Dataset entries
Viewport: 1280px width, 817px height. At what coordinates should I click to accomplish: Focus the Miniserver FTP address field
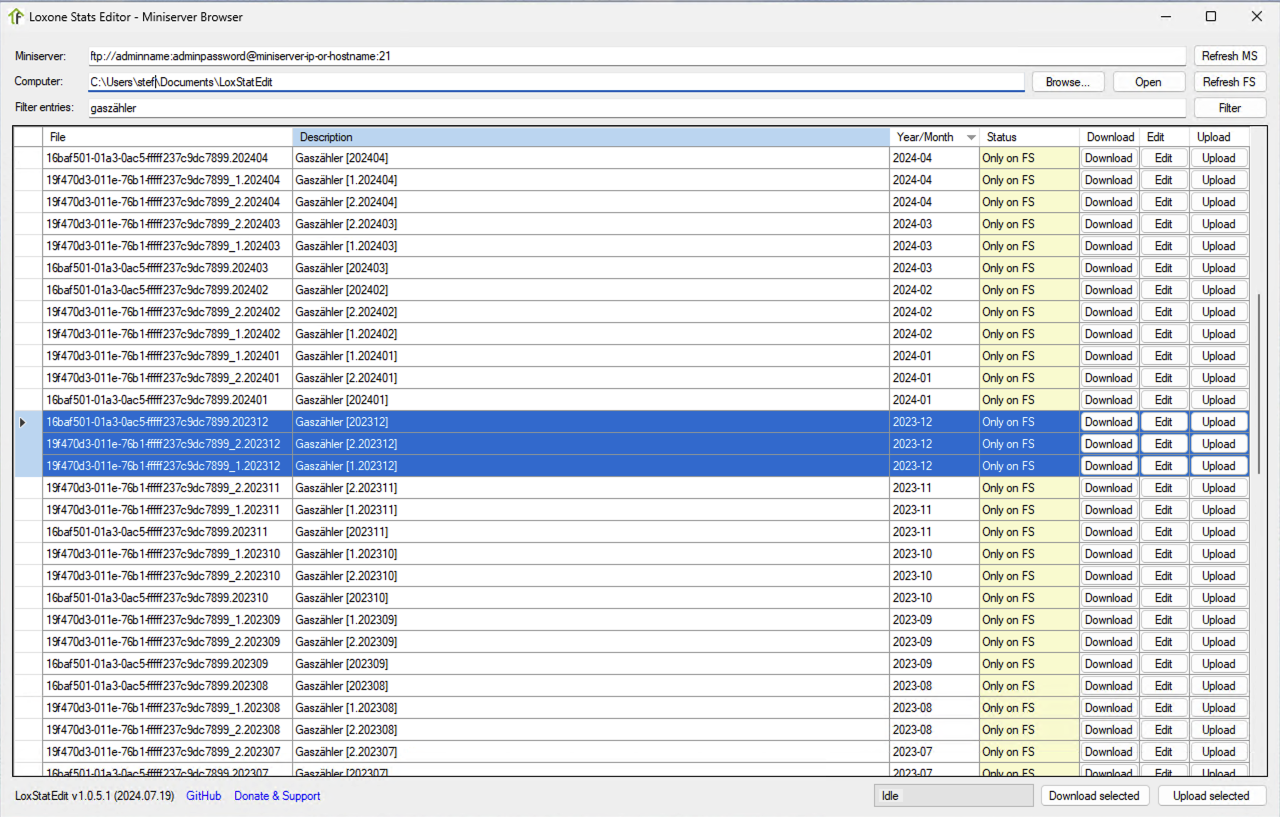coord(636,56)
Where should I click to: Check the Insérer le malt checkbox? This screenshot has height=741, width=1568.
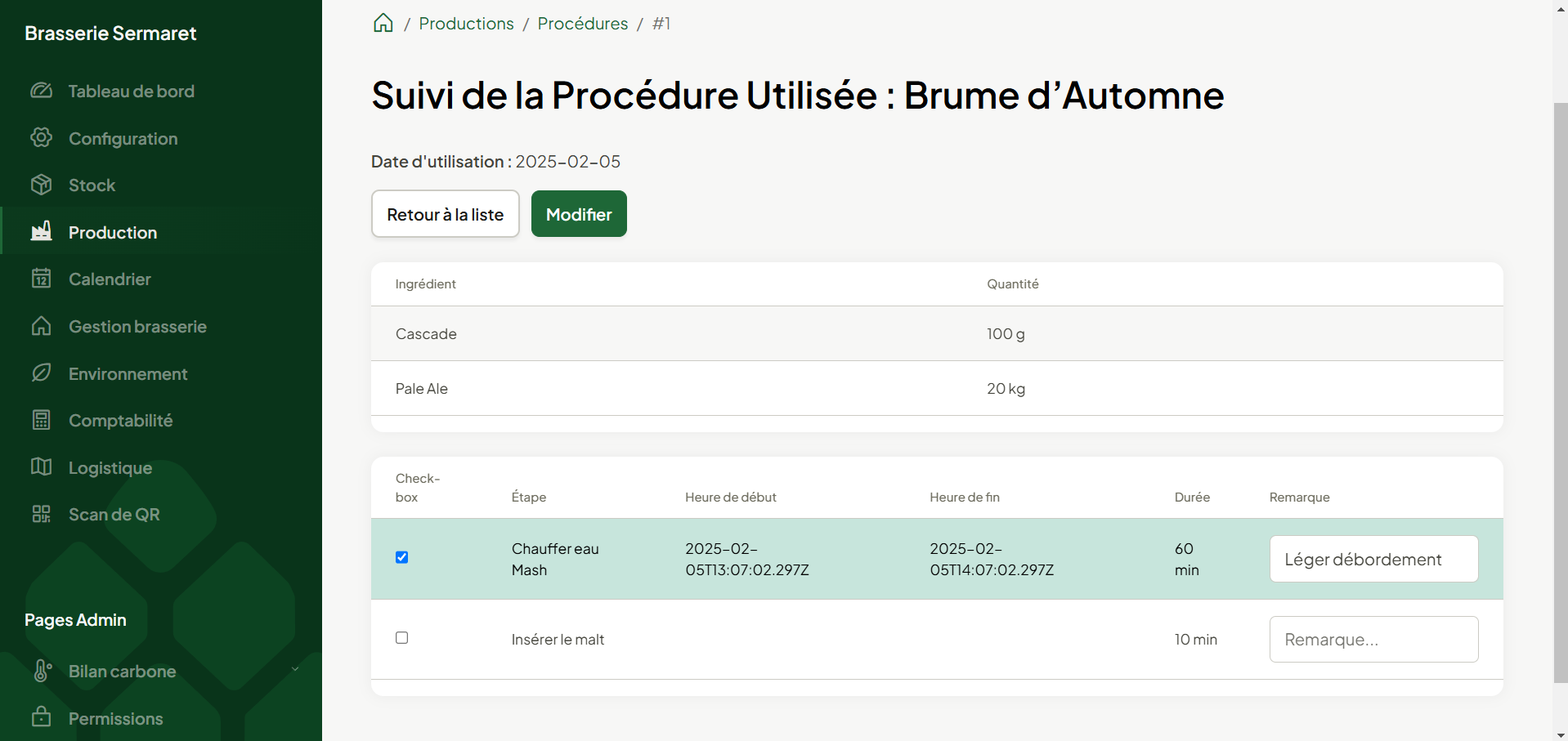point(401,638)
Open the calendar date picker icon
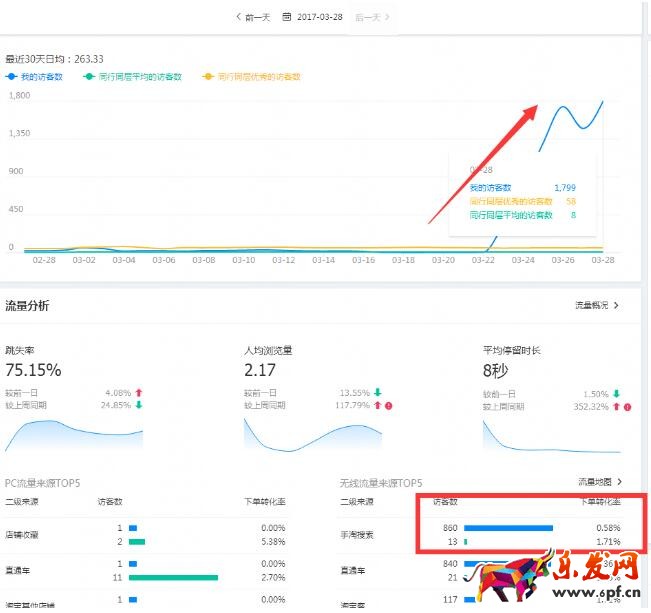This screenshot has height=613, width=651. [x=288, y=17]
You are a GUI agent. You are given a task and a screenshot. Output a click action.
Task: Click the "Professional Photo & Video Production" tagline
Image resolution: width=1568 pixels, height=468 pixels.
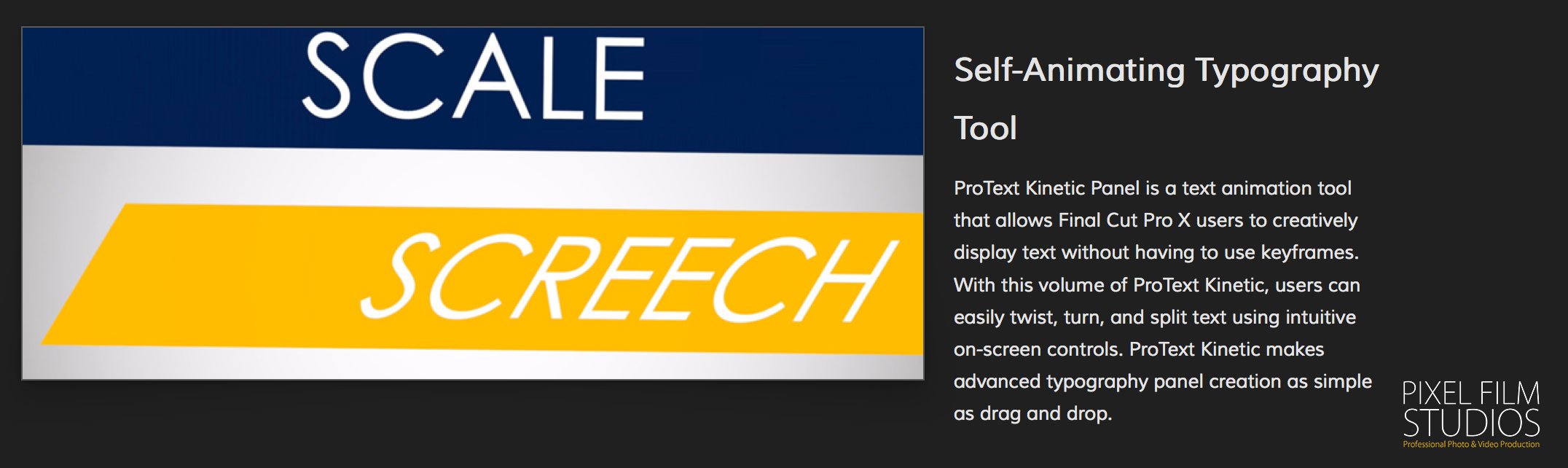tap(1471, 444)
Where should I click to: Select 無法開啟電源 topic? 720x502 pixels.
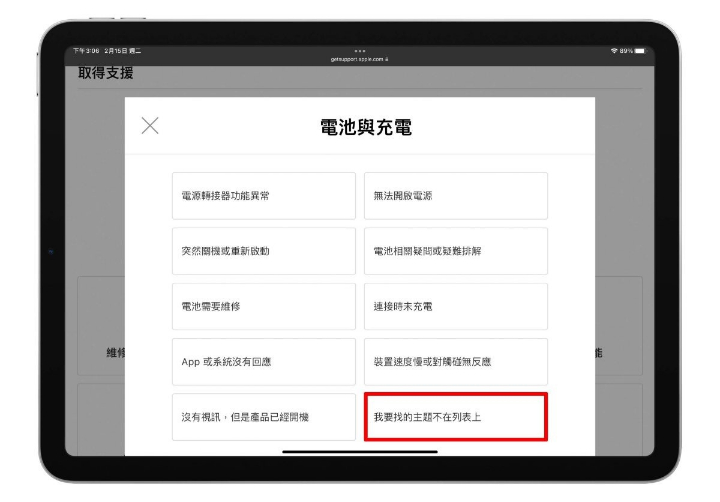[x=455, y=196]

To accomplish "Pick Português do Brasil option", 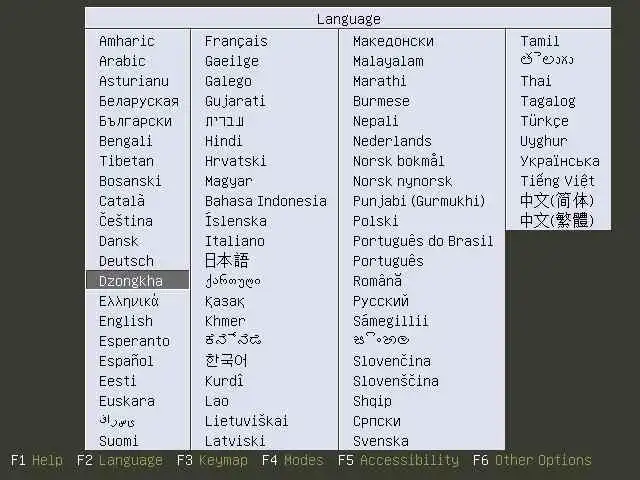I will [423, 241].
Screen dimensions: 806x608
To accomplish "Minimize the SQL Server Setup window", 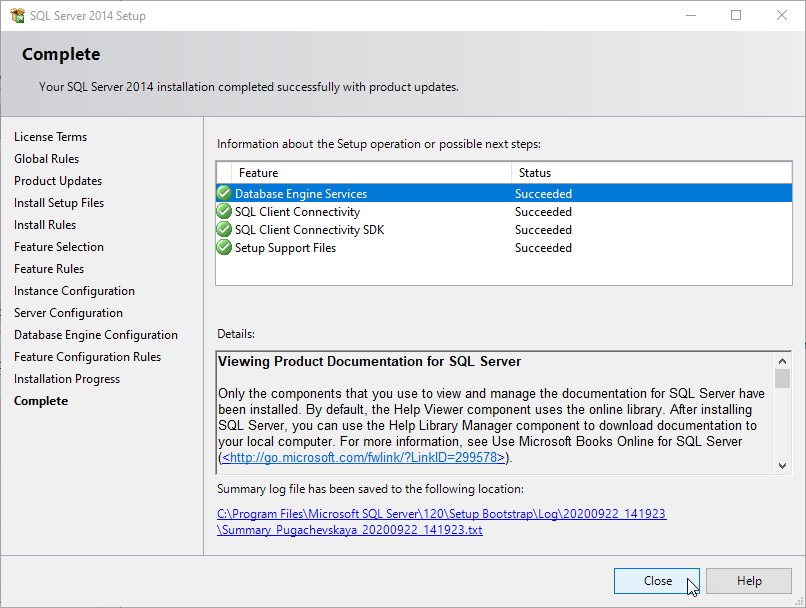I will click(690, 15).
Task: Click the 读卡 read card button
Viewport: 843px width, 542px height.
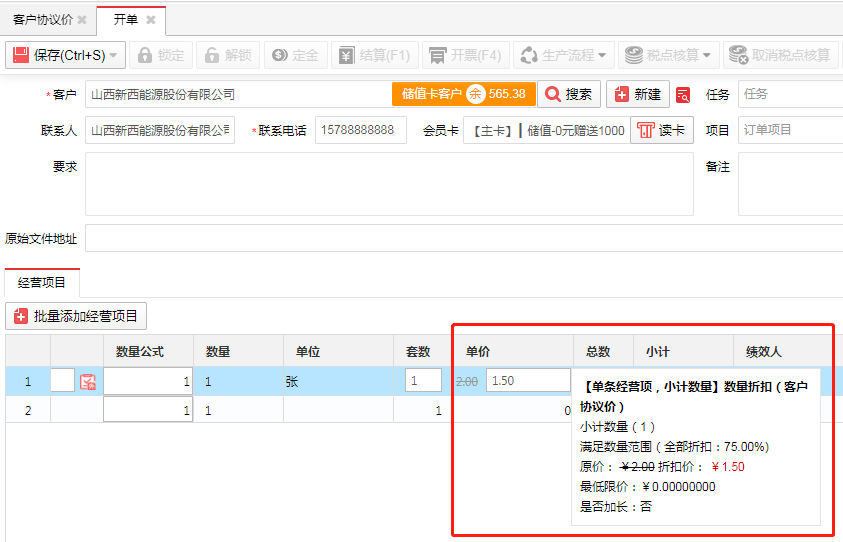Action: (x=661, y=130)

* **Work instruction**:
Once the line containing "Task: Click the 读卡 read card button" has been found, write out exactly that line and each one after it through the end of the data, leaving out every picture.

* **Answer section**:
Task: Click the 读卡 read card button
Viewport: 843px width, 542px height.
Action: (x=661, y=130)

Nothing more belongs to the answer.